I struggle with this one, personally. I have a lot of battles in my head (I promise I’m not crazy.) I see other moms making friends, being outgoing, seemingly living the highlife of being a Nashville Mom. Living the dream.
However, (a) what you see on FB or Instagram is not always what it seems and (b) it doesn’t matter. I just need to do my best and give myself some serious grace. What matters is that my husband is happy, living his dream in this beautiful city. What matters is that my 2-year-old is happy, knowing he’s loved by his family and friends. And for me? I matter. I need to do what makes me happy, too. I need to do what needs to be done, what works for ME, to not feel alone or isolated here… as a musician’s wife… as a Nashville Mom.
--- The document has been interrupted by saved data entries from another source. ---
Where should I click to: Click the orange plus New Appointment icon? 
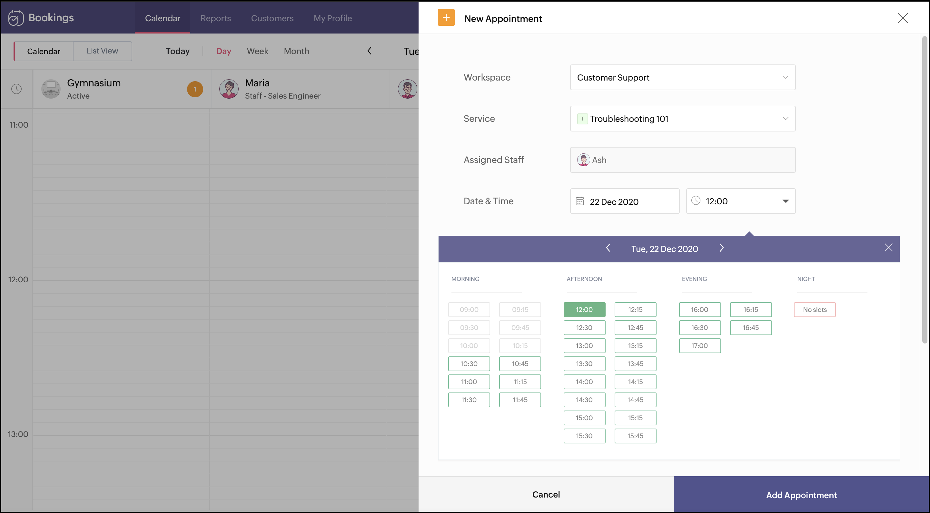(446, 18)
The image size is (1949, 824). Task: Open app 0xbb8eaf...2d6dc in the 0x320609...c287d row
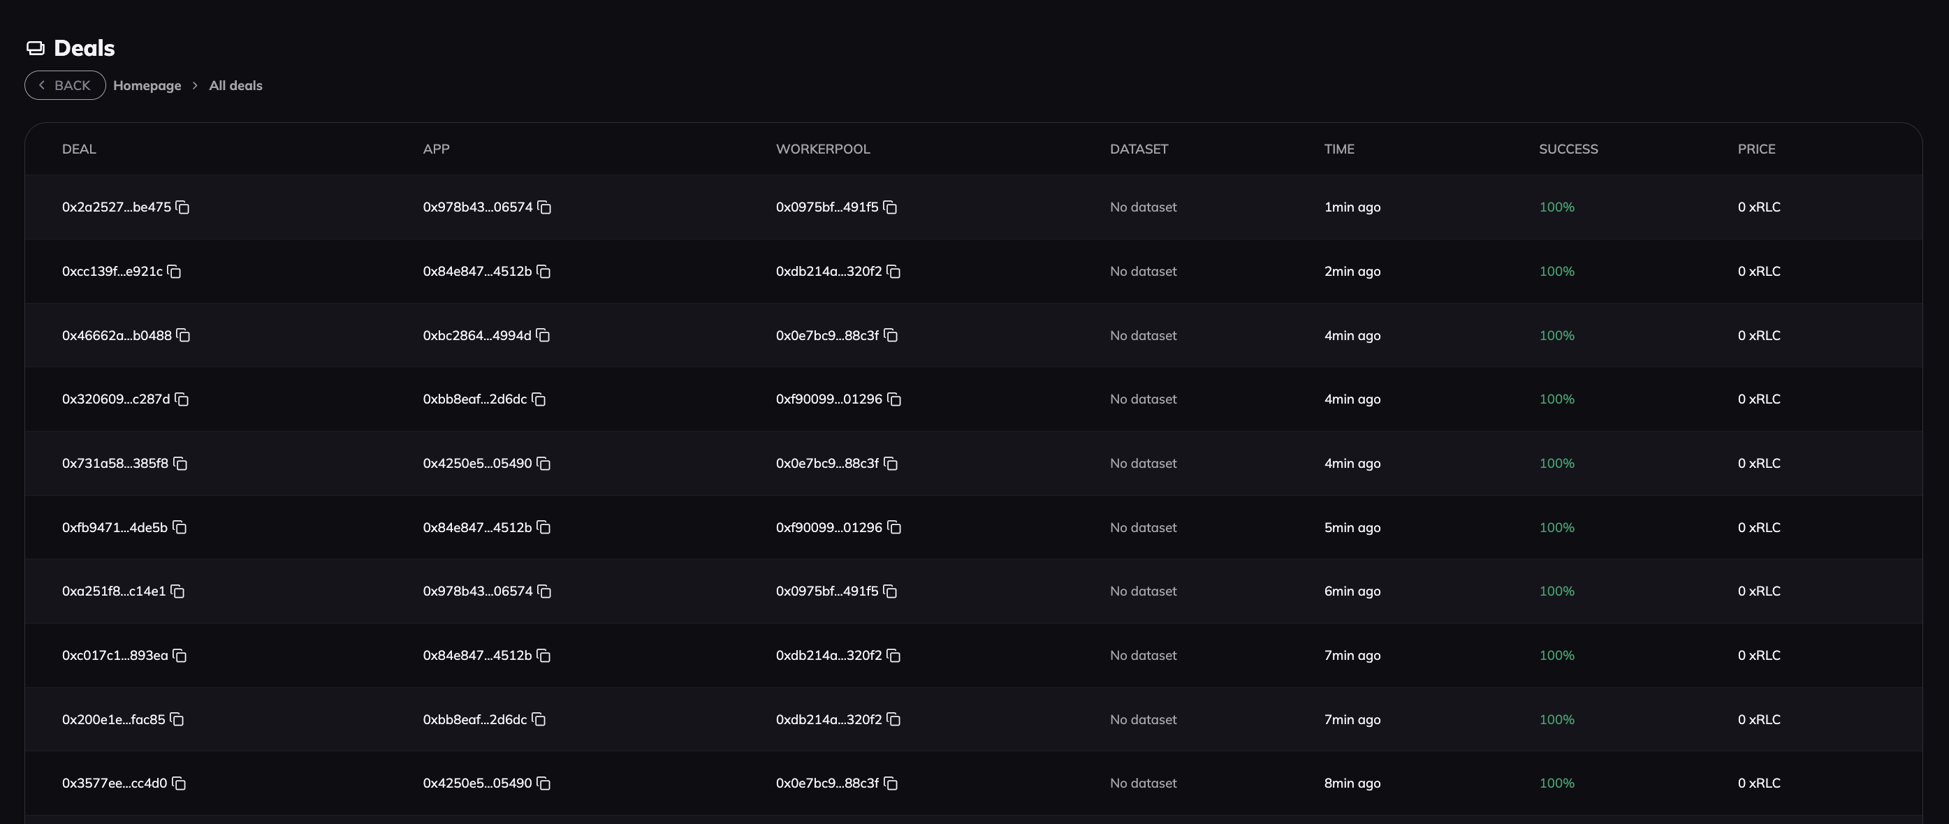(x=474, y=400)
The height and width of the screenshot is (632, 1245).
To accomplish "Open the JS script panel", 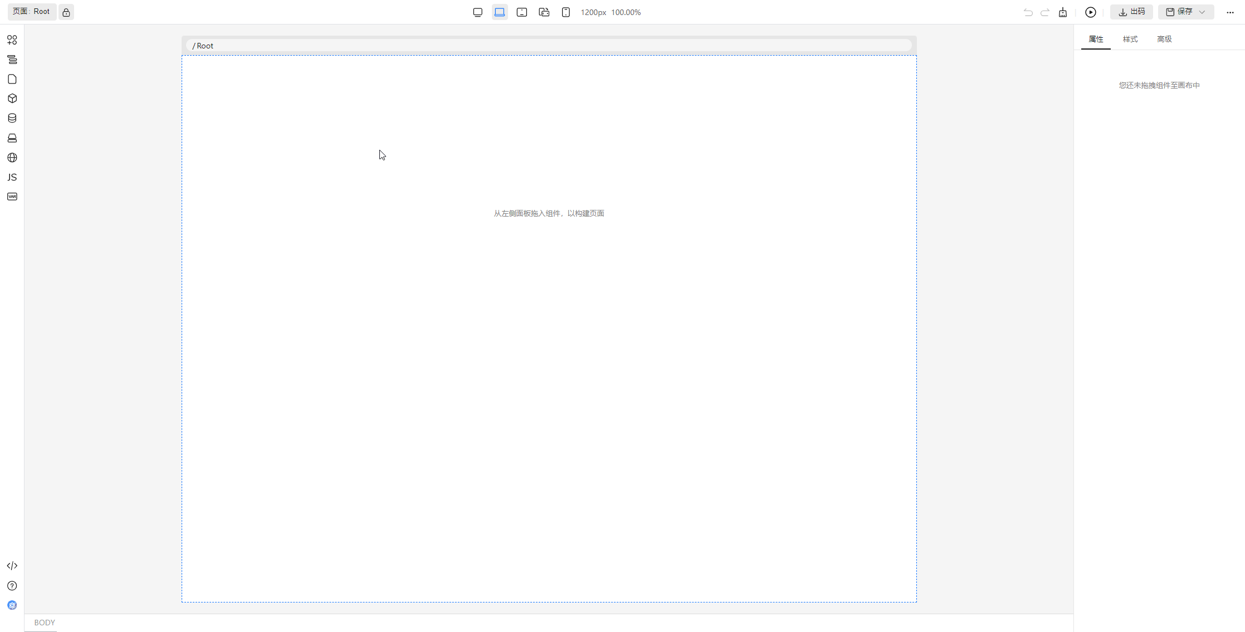I will 12,177.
With that said, let’s see what these other Nashville Moms have to say about this.
Beautiful words spoken by beautiful women. It’s time to hear their voices once again.
“What did you do to not feel so alone and isolated?”
Here’s what they had to say:
“I found girlfriends with no kids that could come hang out at my house. When the hubby is gone for long stretches and I’m “stuck” at home with the kids, I make the after bedtime hours as fun as I can- game nights, movie nights, whatever. Bring the party to me!”
– Martyne Palmer
“I still feel that way sometimes but I’m hoping that since we are in a new city we will start to meet new people and find our groove. “
– Heather Abbott Burback
“Made friends, joined Facebook groups, networked, put myself out there, found a job that could get me new friends. I didn’t isolate, I put my son in a great in-home daycare. He is thriving…enrolled him at Waldorf. Just doing as much as I can to make sure [everyone] is getting what they need (including me!)”
– Allison Klein
“I decided I was going to be all-in on making friendships.”
My follow up question: Was this hard for you to do? I’m basically an introvert. Once I meet someone, I am suddenly this extrovert. It’s the getting out of the house, taking that first step that’s hard for me. Did this come naturally for you?
“This really does come naturally for me. I do have some anxiety when it comes to social settings, but like you, once I get there, I’m fine. Of course as women, we tend to worry about what other people think of us not only as women, but also as mothers and wives. But if you find the right people that just love you for who you are, those worries tend to disappear.”
– Vicki Mason Brown
“The primary thing that has helped me to not feel alone or isolated is joining the Nashville Moms Facebook Group.”
– Jamie Angsten
(This is a snippet of a larger summary she wrote that I will post in the last of the series.)
I feel like no matter if you’re an introvert, an extrovert, or somewhere in between, we all need friends. We all need community.
As an introvert, I can tell you first hand it’s hard. But with practice, the more you do it, the more comfortable it is to do. It’s so very scary at first to join groups, go meet new people, but when you do? You find that connecting with others that share your story tends to cause our hearts to bloom and our souls to flourish. We grow & become stronger versions of ourselves.
So as hard as it is, go out there! Whether you’re a Nashville Mom or someone that moved to Nashville (or hey – ANY new city!!) for whatever purpose… try and branch out. Start a blog and meet new bloggers! Join a FB group. Find something in your niche and see what happens. Just don’t isolate. Don’t live your life without community. You are wonderful and others should see that… 🙂
I’ll leave you with this…
When we love ourselves, we tend to love others.